→ **Trecho exibido**
§ §

A Narrativa da Acusação: O Plano Golpista Detalhado pela PGR
No que diz respeito à acusação, Moraes delineou os atos que o procurador-geral Gonet apontou como elementos constitutivos da tentativa de golpe. Segundo a narrativa da PGR, a execução do plano de ruptura institucional teria sido deflagrada em julho de 2021. Naquela ocasião, uma reunião ministerial teria ocorrido, durante a qual Bolsonaro supostamente conclamou seus auxiliares a descredibilizarem, sem evidências concretas, o sistema eletrônico de votação. Para a Procuradoria, esta estratégia foi crucial para insuflar uma base de apoiadores, gerando a “comoção social” necessária para justificar o golpe, caso houvesse uma derrota eleitoral.

§ §

→ **Tarefa 1**
De acordo com a narrativa da PGR no trecho exibido, quando teria sido deflagrada a execução do plano de ruptura institucional?

§ §

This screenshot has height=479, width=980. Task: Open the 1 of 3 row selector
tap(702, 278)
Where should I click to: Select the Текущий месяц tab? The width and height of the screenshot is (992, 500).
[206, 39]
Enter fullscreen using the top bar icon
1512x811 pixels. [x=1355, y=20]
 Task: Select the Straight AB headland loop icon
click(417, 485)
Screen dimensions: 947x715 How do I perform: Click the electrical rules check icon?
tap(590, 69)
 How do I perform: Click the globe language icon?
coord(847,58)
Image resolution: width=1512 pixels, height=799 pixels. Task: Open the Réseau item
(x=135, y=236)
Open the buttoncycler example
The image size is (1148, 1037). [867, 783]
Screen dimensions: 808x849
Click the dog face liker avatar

§ §

→ **Tarefa 2**
Redigite, sem nenhuma alteração, as linhas das entradas que vão da que contém "Where should I" até a última linha das entradas, incluindo as duas.

→ **Resposta final 1**
Em julho de 2021.

→ **Resposta final 2**
Where should I click to: Select the Текущий месяц tab? The width and height of the screenshot is (992, 500).
[206, 39]
Enter fullscreen using the top bar icon
1512x811 pixels. [x=1355, y=20]
 Task: Select the Straight AB headland loop icon
click(417, 485)
Screen dimensions: 947x715 How do I perform: Click the electrical rules check icon?
tap(590, 69)
 How do I perform: Click the globe language icon?
coord(847,58)
Image resolution: width=1512 pixels, height=799 pixels. Task: Open the Réseau item
(x=135, y=236)
Open the buttoncycler example
The image size is (1148, 1037). [867, 783]
Screen dimensions: 808x849
Click the dog face liker avatar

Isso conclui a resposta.